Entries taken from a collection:
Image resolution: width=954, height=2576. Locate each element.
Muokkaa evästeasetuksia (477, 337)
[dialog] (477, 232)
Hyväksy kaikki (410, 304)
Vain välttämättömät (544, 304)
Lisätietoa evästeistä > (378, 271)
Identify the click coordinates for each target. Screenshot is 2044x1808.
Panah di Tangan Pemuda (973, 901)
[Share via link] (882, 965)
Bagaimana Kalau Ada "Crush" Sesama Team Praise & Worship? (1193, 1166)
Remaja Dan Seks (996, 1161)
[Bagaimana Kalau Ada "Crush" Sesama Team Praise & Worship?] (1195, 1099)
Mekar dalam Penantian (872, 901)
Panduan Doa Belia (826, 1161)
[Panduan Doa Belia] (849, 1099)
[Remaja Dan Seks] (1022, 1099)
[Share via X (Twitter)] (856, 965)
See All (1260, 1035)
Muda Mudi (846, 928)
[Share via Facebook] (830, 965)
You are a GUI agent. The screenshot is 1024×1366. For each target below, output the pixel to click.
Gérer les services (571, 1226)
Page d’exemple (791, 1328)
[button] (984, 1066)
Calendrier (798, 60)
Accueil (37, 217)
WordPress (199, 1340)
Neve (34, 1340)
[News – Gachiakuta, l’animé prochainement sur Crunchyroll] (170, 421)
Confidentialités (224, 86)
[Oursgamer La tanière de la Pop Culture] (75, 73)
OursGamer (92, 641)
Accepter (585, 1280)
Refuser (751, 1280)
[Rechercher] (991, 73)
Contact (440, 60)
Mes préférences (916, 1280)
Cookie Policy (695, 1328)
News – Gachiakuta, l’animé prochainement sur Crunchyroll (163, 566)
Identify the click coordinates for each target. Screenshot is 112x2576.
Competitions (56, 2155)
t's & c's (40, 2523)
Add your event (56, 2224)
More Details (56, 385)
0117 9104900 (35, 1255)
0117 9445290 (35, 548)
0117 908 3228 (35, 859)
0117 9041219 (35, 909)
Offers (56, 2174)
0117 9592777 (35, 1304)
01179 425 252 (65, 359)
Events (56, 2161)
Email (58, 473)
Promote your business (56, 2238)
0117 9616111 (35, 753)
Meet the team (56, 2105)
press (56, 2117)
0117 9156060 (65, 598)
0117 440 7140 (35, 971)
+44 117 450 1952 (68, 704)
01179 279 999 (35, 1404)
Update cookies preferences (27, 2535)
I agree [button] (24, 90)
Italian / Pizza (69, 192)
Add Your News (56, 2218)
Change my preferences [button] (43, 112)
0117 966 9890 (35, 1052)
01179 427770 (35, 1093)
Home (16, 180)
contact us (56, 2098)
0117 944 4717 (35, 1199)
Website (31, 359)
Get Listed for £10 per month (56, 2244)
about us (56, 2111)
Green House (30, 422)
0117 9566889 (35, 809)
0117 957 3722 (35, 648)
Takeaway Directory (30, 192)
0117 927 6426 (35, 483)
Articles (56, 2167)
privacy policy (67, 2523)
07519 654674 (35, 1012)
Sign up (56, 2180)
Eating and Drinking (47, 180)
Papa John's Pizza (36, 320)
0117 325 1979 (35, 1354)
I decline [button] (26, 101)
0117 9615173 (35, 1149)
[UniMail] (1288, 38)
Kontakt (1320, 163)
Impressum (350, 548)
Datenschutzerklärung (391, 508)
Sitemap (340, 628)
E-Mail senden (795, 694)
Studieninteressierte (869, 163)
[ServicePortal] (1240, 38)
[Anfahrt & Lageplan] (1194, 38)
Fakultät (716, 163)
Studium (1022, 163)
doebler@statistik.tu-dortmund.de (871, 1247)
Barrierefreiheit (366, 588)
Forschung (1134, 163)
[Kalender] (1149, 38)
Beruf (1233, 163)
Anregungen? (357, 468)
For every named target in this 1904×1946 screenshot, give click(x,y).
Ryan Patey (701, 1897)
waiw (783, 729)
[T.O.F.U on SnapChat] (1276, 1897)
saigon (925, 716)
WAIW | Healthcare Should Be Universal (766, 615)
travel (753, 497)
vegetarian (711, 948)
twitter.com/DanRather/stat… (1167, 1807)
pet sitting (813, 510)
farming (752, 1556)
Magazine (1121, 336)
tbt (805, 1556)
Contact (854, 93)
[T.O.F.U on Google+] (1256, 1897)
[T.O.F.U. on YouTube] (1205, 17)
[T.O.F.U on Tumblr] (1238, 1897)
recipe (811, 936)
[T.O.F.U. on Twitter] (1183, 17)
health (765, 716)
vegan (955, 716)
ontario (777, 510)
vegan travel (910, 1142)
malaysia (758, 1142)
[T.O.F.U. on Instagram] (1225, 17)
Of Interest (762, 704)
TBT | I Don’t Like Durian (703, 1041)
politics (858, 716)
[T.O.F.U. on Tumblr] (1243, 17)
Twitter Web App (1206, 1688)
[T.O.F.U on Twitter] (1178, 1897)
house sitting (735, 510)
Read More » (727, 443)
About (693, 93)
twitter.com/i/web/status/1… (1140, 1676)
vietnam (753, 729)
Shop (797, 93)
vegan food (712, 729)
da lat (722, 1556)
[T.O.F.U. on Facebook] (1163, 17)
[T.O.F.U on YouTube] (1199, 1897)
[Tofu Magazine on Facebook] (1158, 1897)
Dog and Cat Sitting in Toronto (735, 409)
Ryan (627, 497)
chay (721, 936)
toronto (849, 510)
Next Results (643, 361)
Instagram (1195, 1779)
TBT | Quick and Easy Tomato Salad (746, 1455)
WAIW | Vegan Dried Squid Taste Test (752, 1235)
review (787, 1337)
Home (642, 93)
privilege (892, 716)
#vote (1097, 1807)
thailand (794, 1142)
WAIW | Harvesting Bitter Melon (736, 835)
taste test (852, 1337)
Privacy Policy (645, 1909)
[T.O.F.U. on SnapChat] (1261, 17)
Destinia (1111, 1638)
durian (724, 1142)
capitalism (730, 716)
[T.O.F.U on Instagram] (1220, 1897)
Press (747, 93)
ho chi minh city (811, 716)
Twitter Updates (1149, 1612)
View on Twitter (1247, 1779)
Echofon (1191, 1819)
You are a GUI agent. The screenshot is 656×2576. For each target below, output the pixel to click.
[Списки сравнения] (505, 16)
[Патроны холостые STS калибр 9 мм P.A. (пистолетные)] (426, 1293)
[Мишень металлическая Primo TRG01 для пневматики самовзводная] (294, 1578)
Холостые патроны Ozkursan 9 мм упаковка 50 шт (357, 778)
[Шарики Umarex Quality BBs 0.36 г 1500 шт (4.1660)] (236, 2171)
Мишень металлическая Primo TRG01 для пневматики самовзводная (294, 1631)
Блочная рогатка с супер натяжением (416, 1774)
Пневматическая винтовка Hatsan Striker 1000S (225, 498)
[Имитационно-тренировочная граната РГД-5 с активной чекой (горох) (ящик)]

▶ _WORK TO BE COMPLETED_:
Among the lines above, repeat exactly those from the line with "Destinia (1111, 1638)" to the line with "[Мишень металлическая Primo", counting both ends.

▶ _OUTPUT OF THE EXERCISE_:
Destinia (1111, 1638)
durian (724, 1142)
capitalism (730, 716)
[T.O.F.U on Instagram] (1220, 1897)
Press (747, 93)
ho chi minh city (811, 716)
Twitter Updates (1149, 1612)
View on Twitter (1247, 1779)
Echofon (1191, 1819)
You are a GUI agent. The screenshot is 656×2576. For each target below, output the pixel to click.
[Списки сравнения] (505, 16)
[Патроны холостые STS калибр 9 мм P.A. (пистолетные)] (426, 1293)
[Мишень металлическая Primo TRG01 для пневматики самовзводная] (294, 1578)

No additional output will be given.